Wer heute irgendeine staatliche Leistung bekommt, muss richtig arm sein. Deshalb bleibt auch 80 Prozent der Bevölkerung nichts anderes übrig als sich zu verschulden, wenn es um Ausgaben für Gesundheit oder Bildung geht. Das Einkommensniveau bei diesen 80 Prozent ist relativ niedrig, aber für den Staat gelten sie nicht als arm. Die Ungleichheit produziert Wut und Frust. Niemand hat Vertrauen in den anderen, weil man ihn als Konkurrenten sieht, und das macht die ganze Gesellschaft krank.

Wie kann die Konfliktlösung organisiert werden?

Der chilenische Staat hat kaum Instrumente, um soziale Konflikte zu lösen. Er hat sich als Verteilungsinstanz bei Gesundheit, Rente und Bildung verabschiedet, dagegen ist er für die Privatindustrie voll präsent.
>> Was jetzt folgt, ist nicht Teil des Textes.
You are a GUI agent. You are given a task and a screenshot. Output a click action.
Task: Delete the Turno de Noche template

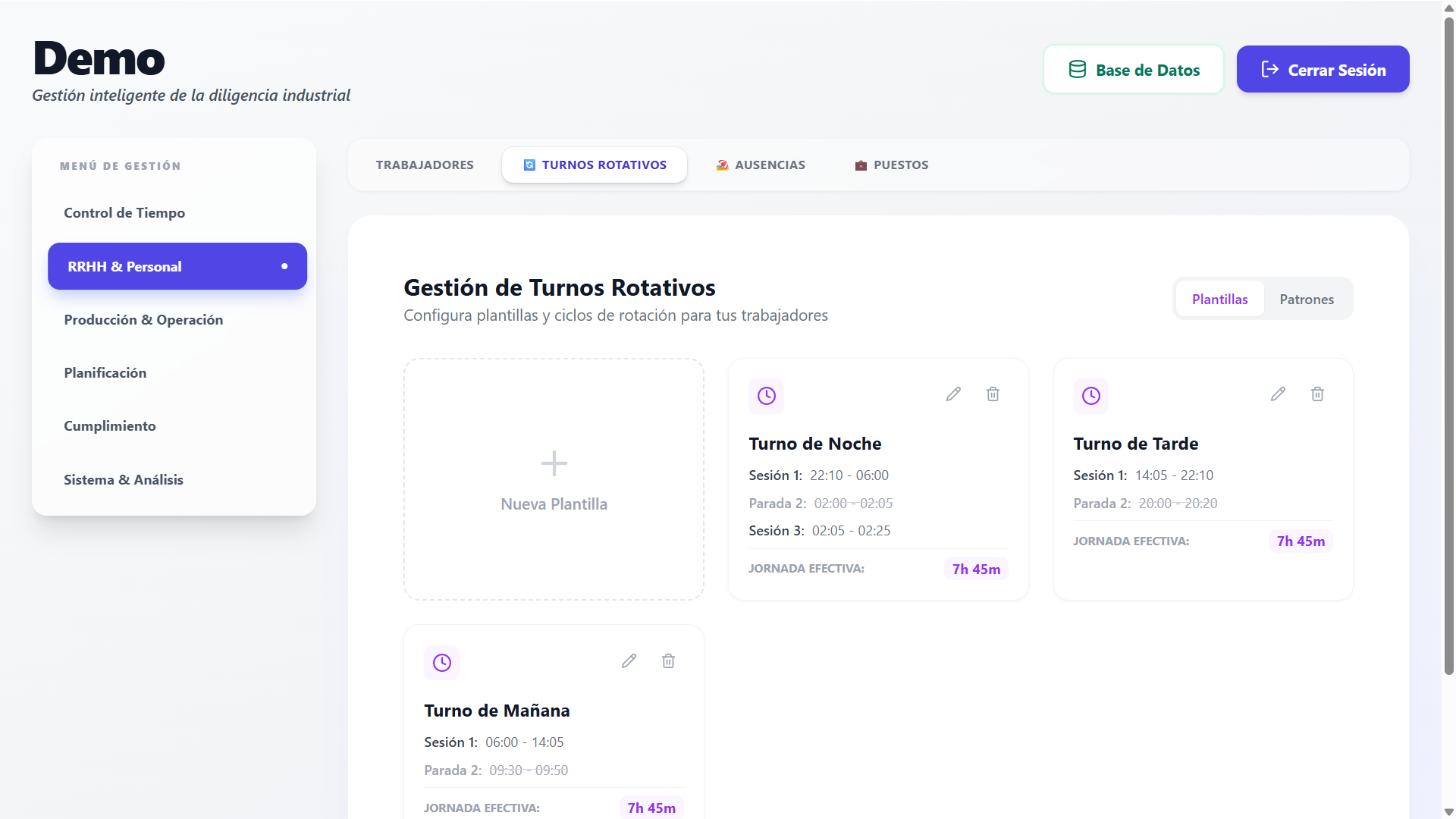[x=993, y=394]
Es gibt hier wenige Unternehmen, die den Staat okkupiert haben und ihn als Garanten für ihre Geschäfte einsetzen. Deshalb ist der Staat zwar nicht als Verwaltungsorgan abgeschafft, wohl aber als ein Raum, in dem die Schaffung eines sozialen Konsens’ ermöglicht wird. Die Verbindung zwischen Gesellschaft und Politik ist abgerissen. Sie muss erst wieder aufgebaut werden. Die Studentenbewegung hat deshalb auch eine hohe Legitimation, für ihre Belange einzutreten, aber sie kann nicht für alles und immer auf die Straße gehen. Die außerparlamentarischen Bündnisse müssen erweitert werden. Da müssen wir neue Köpfe aus anderen Zusammenhängen gewinnen.

Wie spiegeln sich die Forderungen der Studentenbewegung im Wahlkampf wieder?

In Chile glauben noch immer viele, dass Bildung in erster Linie eine Privatangelegenheit ist, und daraus leiten sie ab, dass der Einzelne oder die Familie dafür verantwortlich sind, einen Zugang zu Bildung zu finden. Nach diesem Paradigma geht es darum, wann und wie viel gezahlt werden muss. Das Bewusstsein, dass die Gesellschaft als Ganzes sich darum kümmern muss und dann auch als Ganzes davon profitiert, ist kaum vorhanden. Die Studentenproteste von 2011 haben die drei wichtigsten Wahlkampfhemen überhaupt erst auf die Tagesordnung gesetzt: Bildung, Steuerreform und eine neue Verfassung. Bei der Bildung soll der Staat mehr Verantwortung übernehmen, mit der Steuerreform soll die Sozialpolitik finanziert werden, und bei der Frage nach einer neuen Verfassung geht es darum, ob sie vom Parlament oder von einer verfassunggebenden Versammlung erarbeitet werden soll.

Was bis vor kurzen außergewöhnlich war, ist heute normaler Bestandteil in der Debatte, acht von neun Kandidaten haben diese Themen auf ihrer Tagesordnung. Das ist ein Erfolg der Studentenbewegung.

Es scheint, als würde es am Sonntag einfach einen Wechsel geben und das Mitte-Links-Bündnis Concertación, das von 1990 bis 2010 regiert hatte, wieder die Regierung übernehmen. Hat sich dennoch etwas verändert?

In Chile hat es immer eine sehr starke Rechte gegeben. Dagegen wurde das Mitte-Links-Bündnis aus Christdemokraten, Sozialisten und Sozialdemokraten von vielen immer als kleineres Übel angesehen und gewählt. Das hat über zwei Jahrzehnte funktioniert. Heute haben wir ein völlig neues Szenario. Die Rechte ist angeschlagen wie nie zuvor und das Mitte-Links-Bündnis begreift allmählich, dass es nicht mehr automatisch die meisten Stimmen bekommt. Eine zukünftige Präsidentin Bachelet könnte sich deshalb von den alten Strukturen lösen. Aber Vorsicht, die chilenische Rechte ist nach wie vor eine der mächtigsten und agilsten in Lateinamerika und sie wird versuchen, die von ihr geschaffene Ordnung aufrechtzuerhalten.